BEGIN Material

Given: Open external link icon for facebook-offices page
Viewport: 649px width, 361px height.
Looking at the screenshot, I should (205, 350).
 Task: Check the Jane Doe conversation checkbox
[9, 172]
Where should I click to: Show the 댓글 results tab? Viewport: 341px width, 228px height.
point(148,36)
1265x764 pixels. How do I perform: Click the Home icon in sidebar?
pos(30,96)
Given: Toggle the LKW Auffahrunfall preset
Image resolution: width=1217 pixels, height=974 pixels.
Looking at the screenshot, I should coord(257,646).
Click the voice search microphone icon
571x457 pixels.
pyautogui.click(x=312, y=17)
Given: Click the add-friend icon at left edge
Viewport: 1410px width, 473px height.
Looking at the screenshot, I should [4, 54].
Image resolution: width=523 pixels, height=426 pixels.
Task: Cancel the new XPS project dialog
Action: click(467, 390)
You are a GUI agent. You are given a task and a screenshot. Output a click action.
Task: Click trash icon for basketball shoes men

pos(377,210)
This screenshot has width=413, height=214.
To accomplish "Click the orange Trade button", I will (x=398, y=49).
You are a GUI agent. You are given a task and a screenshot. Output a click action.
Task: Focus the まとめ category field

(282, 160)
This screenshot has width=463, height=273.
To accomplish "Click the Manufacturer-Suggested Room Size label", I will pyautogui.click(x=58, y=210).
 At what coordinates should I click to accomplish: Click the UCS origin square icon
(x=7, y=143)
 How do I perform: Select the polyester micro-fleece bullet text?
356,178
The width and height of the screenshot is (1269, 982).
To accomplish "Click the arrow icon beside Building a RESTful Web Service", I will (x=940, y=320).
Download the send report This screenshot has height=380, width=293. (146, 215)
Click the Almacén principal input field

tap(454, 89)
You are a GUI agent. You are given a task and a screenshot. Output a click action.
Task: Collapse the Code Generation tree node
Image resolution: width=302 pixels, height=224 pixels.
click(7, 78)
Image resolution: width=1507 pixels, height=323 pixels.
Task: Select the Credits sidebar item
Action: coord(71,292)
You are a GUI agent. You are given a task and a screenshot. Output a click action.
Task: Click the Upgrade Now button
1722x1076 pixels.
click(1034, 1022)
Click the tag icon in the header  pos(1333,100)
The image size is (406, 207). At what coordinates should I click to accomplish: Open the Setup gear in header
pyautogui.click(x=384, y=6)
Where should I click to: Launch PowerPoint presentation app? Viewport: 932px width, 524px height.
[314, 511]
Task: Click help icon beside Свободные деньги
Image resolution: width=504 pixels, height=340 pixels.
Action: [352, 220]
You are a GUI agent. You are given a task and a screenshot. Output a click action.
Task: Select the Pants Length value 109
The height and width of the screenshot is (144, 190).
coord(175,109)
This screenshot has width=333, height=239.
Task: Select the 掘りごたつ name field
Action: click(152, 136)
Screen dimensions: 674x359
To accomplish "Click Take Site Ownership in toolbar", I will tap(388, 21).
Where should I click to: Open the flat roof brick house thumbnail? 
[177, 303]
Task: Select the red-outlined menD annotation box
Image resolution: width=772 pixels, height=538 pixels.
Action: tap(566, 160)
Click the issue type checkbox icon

END Material

Rewrite the rows above, replacing every "icon" with "symbol" and leaving all else as it is.

Given: Open external link symbol for facebook-offices page
Viewport: 649px width, 361px height.
Looking at the screenshot, I should (205, 350).
 Task: Check the Jane Doe conversation checkbox
[9, 172]
Where should I click to: Show the 댓글 results tab? Viewport: 341px width, 228px height.
point(148,36)
1265x764 pixels. How do I perform: Click the Home symbol in sidebar?
pos(30,96)
Given: Toggle the LKW Auffahrunfall preset
Image resolution: width=1217 pixels, height=974 pixels.
Looking at the screenshot, I should coord(257,646).
Click the voice search microphone symbol
571x457 pixels.
pyautogui.click(x=312, y=17)
Given: Click the add-friend symbol at left edge
Viewport: 1410px width, 473px height.
Looking at the screenshot, I should [4, 54].
Image resolution: width=523 pixels, height=426 pixels.
Task: Cancel the new XPS project dialog
Action: click(467, 390)
You are a GUI agent. You are given a task and a screenshot. Output a click action.
Task: Click trash symbol for basketball shoes men

pos(377,210)
This screenshot has width=413, height=214.
To accomplish "Click the orange Trade button", I will (x=398, y=49).
You are a GUI agent. You are given a task and a screenshot. Output a click action.
Task: Focus the まとめ category field

(282, 160)
This screenshot has width=463, height=273.
To accomplish "Click the Manufacturer-Suggested Room Size label", I will pyautogui.click(x=58, y=210).
 At what coordinates should I click to accomplish: Click the UCS origin square symbol
(x=7, y=143)
 How do I perform: Select the polyester micro-fleece bullet text?
356,178
The width and height of the screenshot is (1269, 982).
To accomplish "Click the arrow symbol beside Building a RESTful Web Service", I will (x=940, y=320).
Download the send report This screenshot has height=380, width=293. (146, 215)
Click the Almacén principal input field

tap(454, 89)
You are a GUI agent. You are given a task and a screenshot. Output a click action.
Task: Collapse the Code Generation tree node
Image resolution: width=302 pixels, height=224 pixels.
click(7, 78)
Image resolution: width=1507 pixels, height=323 pixels.
Task: Select the Credits sidebar item
Action: coord(71,292)
You are a GUI agent. You are given a task and a screenshot. Output a click action.
Task: Click the Upgrade Now button
1722x1076 pixels.
click(1034, 1022)
Click the tag symbol in the header  pos(1333,100)
The image size is (406, 207). At what coordinates should I click to accomplish: Open the Setup gear in header
pyautogui.click(x=384, y=6)
Where should I click to: Launch PowerPoint presentation app? Viewport: 932px width, 524px height.
[314, 511]
Task: Click help symbol beside Свободные деньги
Image resolution: width=504 pixels, height=340 pixels.
Action: [352, 220]
You are a GUI agent. You are given a task and a screenshot. Output a click action.
Task: Select the Pants Length value 109
The height and width of the screenshot is (144, 190).
coord(175,109)
This screenshot has width=333, height=239.
Task: Select the 掘りごたつ name field
Action: click(152, 136)
Screen dimensions: 674x359
To accomplish "Click Take Site Ownership in toolbar", I will tap(388, 21).
Where should I click to: Open the flat roof brick house thumbnail? 
[177, 303]
Task: Select the red-outlined menD annotation box
Image resolution: width=772 pixels, height=538 pixels.
Action: tap(566, 160)
Click the issue type checkbox symbol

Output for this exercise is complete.